Worker’s Compensation – COVID-19 Prompts Rate Hike Recommendation – OCTOBER 2020


THE COVID-19 pandemic seems to have reversed years of falling workers’ compensation rates in California, as the Workers’ Compensation Insurance Rating Bureau has recommended that average benchmark rates be increased by 2.6% for 2021.
The recommendation was forwarded to the California Department of Insurance, which will schedule a hearing on the recommendation in the fall.
It should be noted that the 2.6% increase recommendation would be an average across all class codes, as the Rating Bureau plans to allocate the expected COVID-19 costs by weight across the state’s overall industrial sector. Note that even low exposure classes will be surcharged.
The Bureau in its recommendation aims to apply the surcharge on a weighted basis according to each class code’s share of growing COVID-19 claims costs. It is considering a tiered surcharge model based on an employer’s risk, as follows (for examples, see below):

High risk – A 12-cent surcharge per $100 of payroll.
Medium risk – A 6-cent surcharge per $100 of payroll.
Low risk – A 4-cent surcharge per $100 of payroll.

 

The X-factor


The Bureau’s actuarial committee noted that the pandemic does present challenges for predicting workers’ compensation costs. “The 2021 policy year will still be impacted by COVID-19, but some trends may stabilize. The challenge will be projecting exposure and claims frequency (for COVID-19 claims),” the committee wrote in a report. Actually, the overall effect of COVID-19 on rates going into 2021 was 4%, according to the Rating Bureau. Had it not included the COVID-19 surcharge, it would be asking for a 1.3% decrease in benchmark rates.
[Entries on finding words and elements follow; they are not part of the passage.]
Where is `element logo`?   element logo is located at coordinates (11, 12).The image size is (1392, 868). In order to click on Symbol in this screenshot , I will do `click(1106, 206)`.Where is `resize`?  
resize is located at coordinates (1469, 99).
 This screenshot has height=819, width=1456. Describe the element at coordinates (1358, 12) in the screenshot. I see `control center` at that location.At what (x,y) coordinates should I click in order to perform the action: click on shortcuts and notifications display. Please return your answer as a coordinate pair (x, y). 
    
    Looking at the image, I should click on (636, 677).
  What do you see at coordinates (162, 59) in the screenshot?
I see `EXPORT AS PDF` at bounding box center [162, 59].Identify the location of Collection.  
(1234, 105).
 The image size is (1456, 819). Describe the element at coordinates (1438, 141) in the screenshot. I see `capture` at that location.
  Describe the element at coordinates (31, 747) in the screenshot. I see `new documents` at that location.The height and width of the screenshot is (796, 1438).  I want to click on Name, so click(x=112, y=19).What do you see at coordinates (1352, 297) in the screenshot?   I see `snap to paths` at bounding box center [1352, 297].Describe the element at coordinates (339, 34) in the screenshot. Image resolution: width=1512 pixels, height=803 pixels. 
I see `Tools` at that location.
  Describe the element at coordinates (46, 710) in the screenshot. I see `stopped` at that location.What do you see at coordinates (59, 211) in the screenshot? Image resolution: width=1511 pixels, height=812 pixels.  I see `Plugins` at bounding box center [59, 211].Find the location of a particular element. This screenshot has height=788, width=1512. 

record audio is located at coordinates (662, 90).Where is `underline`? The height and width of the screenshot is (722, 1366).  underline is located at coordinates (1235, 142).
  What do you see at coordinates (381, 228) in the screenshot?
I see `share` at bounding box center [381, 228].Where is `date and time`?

The reason is that claims costs and claims frequency have been falling and long-term claims are costing less than originally anticipated. The Bureau also forecasts that the recession caused by the pandemic will also have a profound effect on overall claims: it projects an overall 6.3% decrease in claims frequency due to slowing economic conditions.

Interestingly, COVID-19 claims are not supposed to count against employers’ experience rating and loss histories, according to new rules that took effect in May. However, the claims are having an overall effect in terms of workers’ comp benefit payments. The Bureau also has to price in the uncertainty over the future of COVID-19. Will it get worse, or will it begin to wane? Will there be a vaccine and new and improved treatment regimens that reduce mortality or decrease symptoms and hospitalizations?

It is concerned that some low-risk industries may be getting a surcharge that is still out of proportion to their actual risk, particularly with people who are working remotely. It plans to further study the issue and will likely amend the filing depending on the results.